The matter has blown into a face-off between the Cellular Operators’s Association of India (COAI), the body representing telcos, and Broadband India Forum (BFI), the representative of tech giants such as Amazon, Google and Facebook. COAI argues “there will be no viable business case left for the telecom service providers," if private enterprises set up captive networks. But BFI has termed it just a “misconception". Captive 5G networks are now a reality globally, with about 70 countries adopting this model, including the US, China, Japan and Germany. In this era of convergence, telecom services are no longer the preserve of telcos but an important input for businesses too.

Can 5G replace 4G in India?

Free voice calls and cheap and high-speed data ensured the rapid spread of 4G in India. Almost the entire country has now adopted it. Can 5G too emerge as the technology of choice for most Indians as rapidly? It may take a while.
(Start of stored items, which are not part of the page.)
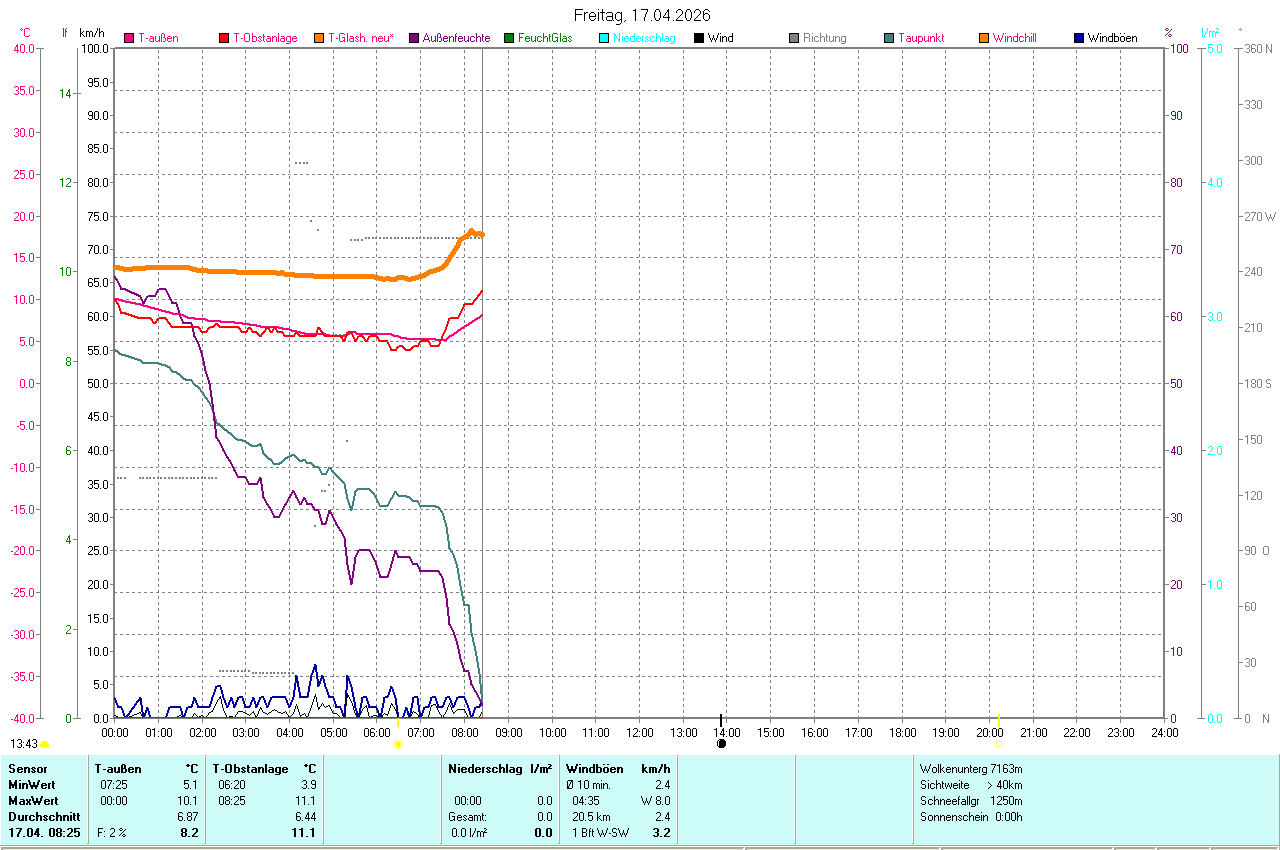Click the Wolkenunterg 7163m info line
The width and height of the screenshot is (1280, 850).
point(971,769)
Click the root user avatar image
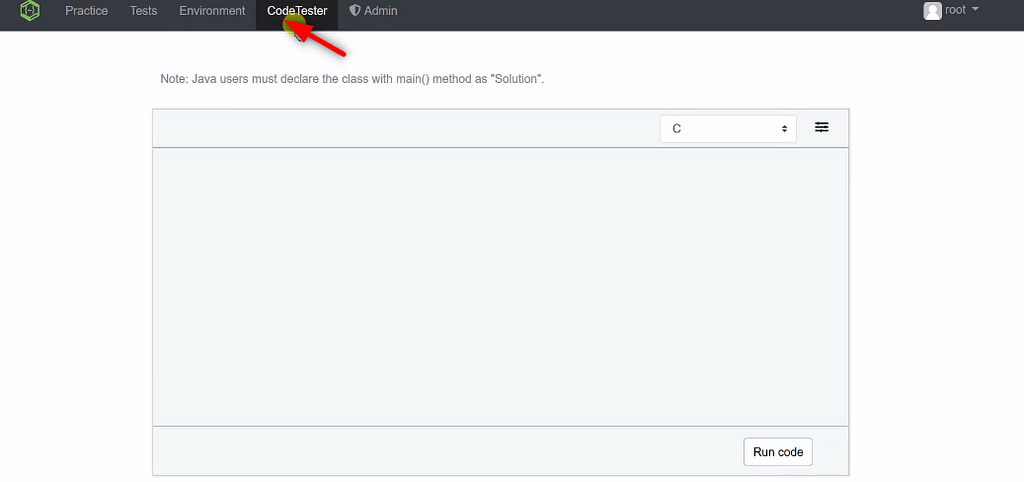This screenshot has height=482, width=1024. pyautogui.click(x=932, y=11)
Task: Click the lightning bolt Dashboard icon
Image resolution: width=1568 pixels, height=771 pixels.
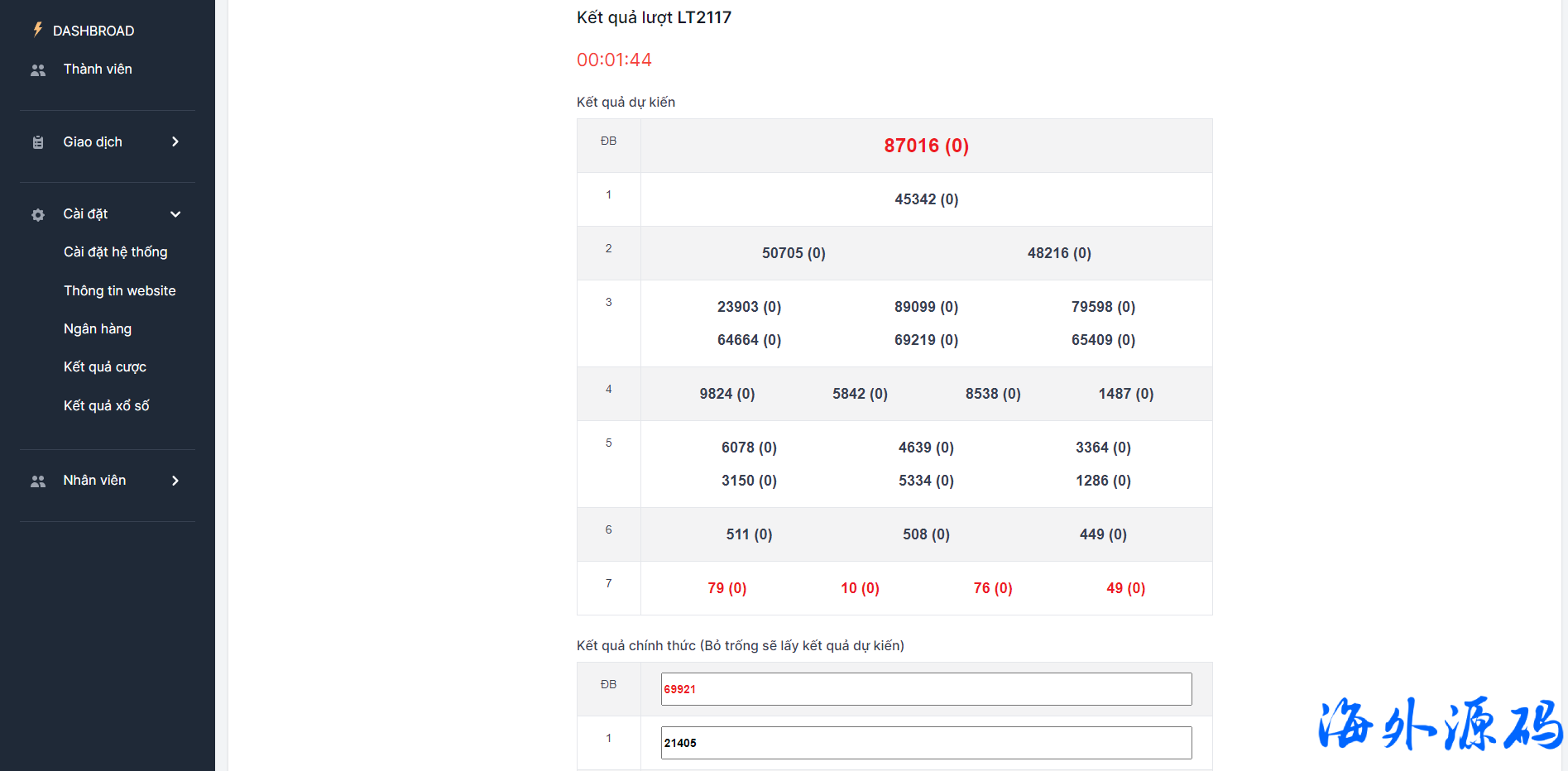Action: click(37, 30)
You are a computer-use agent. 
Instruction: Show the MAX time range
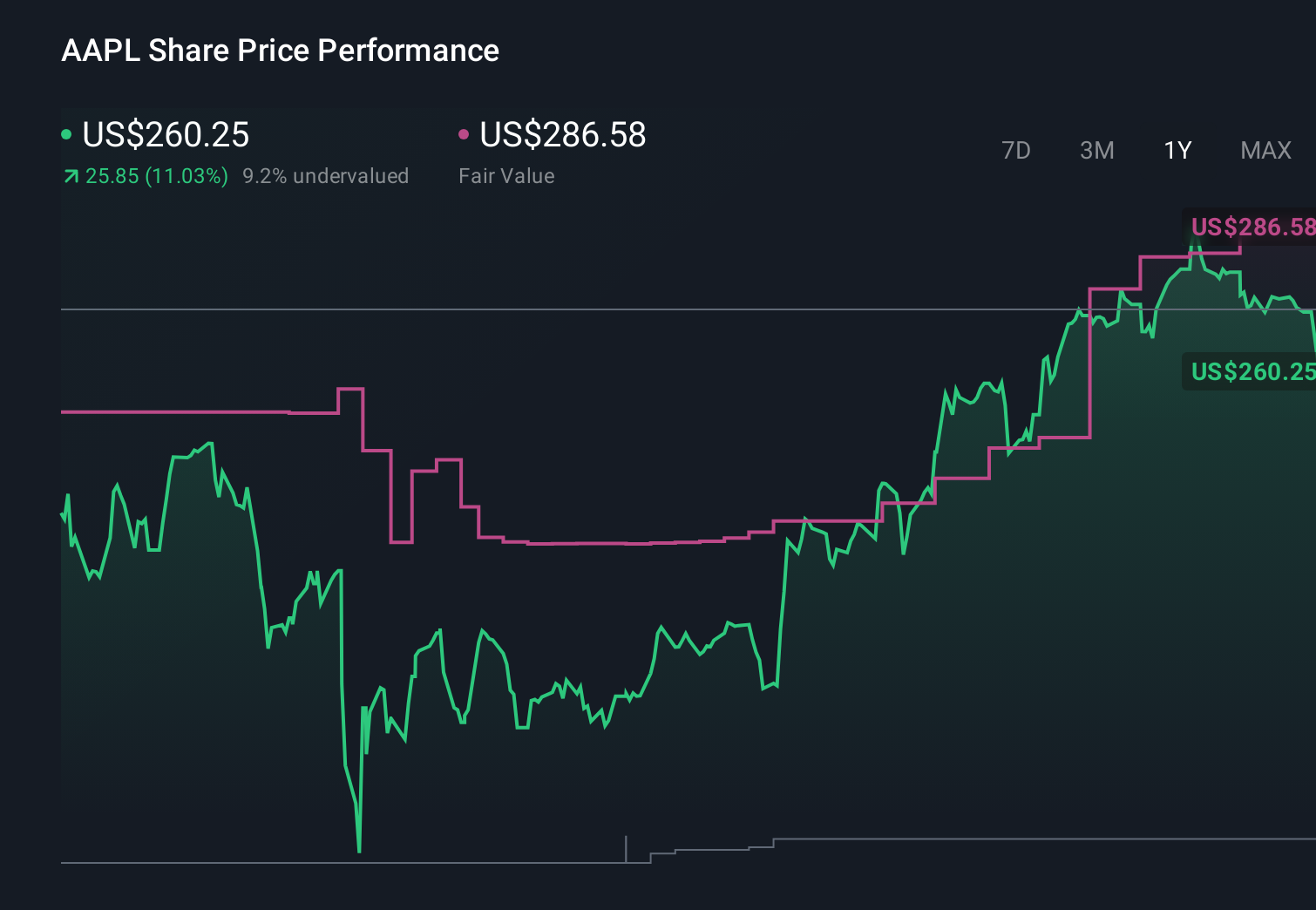coord(1265,151)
Telcos will likely price 5G services higher than 4G. Unless, as some analysts suggest, they bump-up 4G tariffs to a level where they offer 5G as well. In a price-conscious market, this could mean a slower adoption of 5G by Indians. Moreover, it remains to be seen whether there will be adequate supply of 5G handsets in India to begin with. 5G phone shipments only touched 30 million in 2021 while India has more than a billion telecom users.

Catch all the Technology News and Updates on Live Mint. Download The Mint News App to get Daily Market Updates & Live Business News.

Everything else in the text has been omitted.